The liquid formulations of the present invention may be provided
orally, topically, subcutaneously, intramuscularly,
intraperitoneally, intraocularly, intraossealy, nasally,
urethrally, mucosally, vaginally, rectally, intradurally,
epidurally and the like. The liquid formulation of the present
invention may also be provided as a mist, e.g., to the deep lung
(alveolarly).
[0111] Locally active pharmaceutical agents of use with the present
invention include antifungal agents (e.g., amphotericin B,
clotrimazole, nystatin, ketoconazole, miconazol, etc.), antibiotic
agents (penicillins, cephalosporins, erythromycin, tetracycline,
aminoglycosides, etc.), antiviral agents (e.g., acyclovir,
idoxuridine, etc.), breath fresheners (e.g. chlorophyll),
antitussive agents (e.g., dextromethorphan hydrochloride),
anti-cariogenic compounds (e.g. metallic salts of fluoride, sodium
monofluorophosphate, stannous fluoride, amine fluorides), analgesic
agents (e.g., methylsalicylate, salicylic acid, etc.), local
anesthetics (e.g., benzocaine), oral anti-septics (e.g.,
chlorhexidine and salts thereof, hexylresorcinol, dequalinium
chloride, cetylpyridinium chloride), anti-inflammatory agents
(e.g., dexamethasone, betamethasone, prednisone, prednisolone,
triamcinolone, hydrocortisone, etc.), hormonal agents (oestriol),
antiplaque agents (e.g, chlorhexidine and salts thereof,
octenidine, and mixtures of thymol, menthol, methysalicylate,
eucalyptol), acidity reducing agents (e.g., buffering agents such
as potassium phosphate dibasic, calcium carbonate, sodium
bicarbonate, sodium and potassium hydroxide, etc.), and tooth
desensitizers (e.g., potassium nitrate). This list is not meant to
be exclusive. Other embodiments of the present invention include
disinfecting agents, e.g., chlorine compounds such as calcium
hypochlorite, and the environment of use is a surrounding body of
water, e.g. a recreational pool. The active may be one or more
cleansing agents, a germicide, a deodorant, a surfactant, a
fragrance, a perfume, a sanitizer, and/or a dye, and the
environment of use is an aqueous solution, e.g. a urinal or toilet
bowl. Examples of fragrances include: perfume oils,
volatile-compounds including esters, ethers aldehydes, alcohols,
unsaturated hydrocarbons, terpenes, and other ingredients well
known in the art.
[0112] It is contemplated that any embodiment discussed in this
specification can be implemented with respect to any method, kit,
reagent, or composition of the invention, and vice versa.

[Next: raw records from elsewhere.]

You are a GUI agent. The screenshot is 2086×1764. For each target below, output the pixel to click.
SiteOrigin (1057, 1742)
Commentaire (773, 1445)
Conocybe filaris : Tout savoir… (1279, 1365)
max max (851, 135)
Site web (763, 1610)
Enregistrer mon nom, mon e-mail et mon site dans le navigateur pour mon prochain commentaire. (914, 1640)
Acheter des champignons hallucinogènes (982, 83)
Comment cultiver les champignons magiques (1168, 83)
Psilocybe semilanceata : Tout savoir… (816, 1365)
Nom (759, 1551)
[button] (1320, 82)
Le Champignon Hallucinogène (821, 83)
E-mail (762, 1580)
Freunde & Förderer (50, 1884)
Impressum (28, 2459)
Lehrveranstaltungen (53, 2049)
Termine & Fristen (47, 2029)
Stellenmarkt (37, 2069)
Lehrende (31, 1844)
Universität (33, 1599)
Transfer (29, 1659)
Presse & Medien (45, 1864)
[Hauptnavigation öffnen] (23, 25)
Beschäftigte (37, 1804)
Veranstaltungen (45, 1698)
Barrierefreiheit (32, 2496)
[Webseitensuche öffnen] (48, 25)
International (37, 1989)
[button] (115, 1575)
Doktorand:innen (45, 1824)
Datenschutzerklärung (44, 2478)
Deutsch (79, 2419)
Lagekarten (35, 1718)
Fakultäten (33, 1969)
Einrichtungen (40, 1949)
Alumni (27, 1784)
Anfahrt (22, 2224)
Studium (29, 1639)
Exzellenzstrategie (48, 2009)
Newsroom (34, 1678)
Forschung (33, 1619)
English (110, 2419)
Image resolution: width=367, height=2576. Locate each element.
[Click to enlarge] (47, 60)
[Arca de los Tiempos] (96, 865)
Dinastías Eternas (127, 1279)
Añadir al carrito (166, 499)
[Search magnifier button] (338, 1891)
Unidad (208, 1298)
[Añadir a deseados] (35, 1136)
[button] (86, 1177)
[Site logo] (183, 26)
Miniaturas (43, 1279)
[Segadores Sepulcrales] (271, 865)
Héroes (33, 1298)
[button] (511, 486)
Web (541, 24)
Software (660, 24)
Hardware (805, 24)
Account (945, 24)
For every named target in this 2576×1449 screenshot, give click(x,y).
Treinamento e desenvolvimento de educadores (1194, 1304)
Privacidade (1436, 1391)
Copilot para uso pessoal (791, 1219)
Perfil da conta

Furthermore, compositions of the invention can be used to achieve
methods of the invention.
[0113] It will be understood that particular embodiments described
herein are shown by way of illustration and not as limitations of
the invention. The principal features of this invention can be
employed in various embodiments without departing from the scope of
the invention. Those skilled in the art will recognize, or be able
to ascertain using no more than routine experimentation, numerous
equivalents to the specific procedures described herein. Such
equivalents are considered to be within the scope of this invention
and are covered by the claims.
[0114] All publications and patent applications mentioned in the
specification are indicative of the level of skill of those skilled
in the art to which this invention pertains. All publications and
patent applications are herein incorporated by reference to the
same extent as if each individual publication or patent application
was specifically and individually indicated to be incorporated by
reference.
[0115] The use of the word "a" or "an" when used in conjunction
with the term "comprising" in the claims and/or the specification
may mean "one," but it is also consistent with the meaning of "one
or more," "at least one," and "one or more than one." The use of
the term "or" in the claims is used to mean "and/or" unless
explicitly indicated to refer to alternatives only or the
alternatives are mutually exclusive, although the disclosure
supports a definition that refers to only alternatives and
"and/or." Throughout this application, the term "about" is used to
indicate that a value includes the inherent variation of error for
the device, the method being employed to determine the value, or
the variation that exists among the study subjects.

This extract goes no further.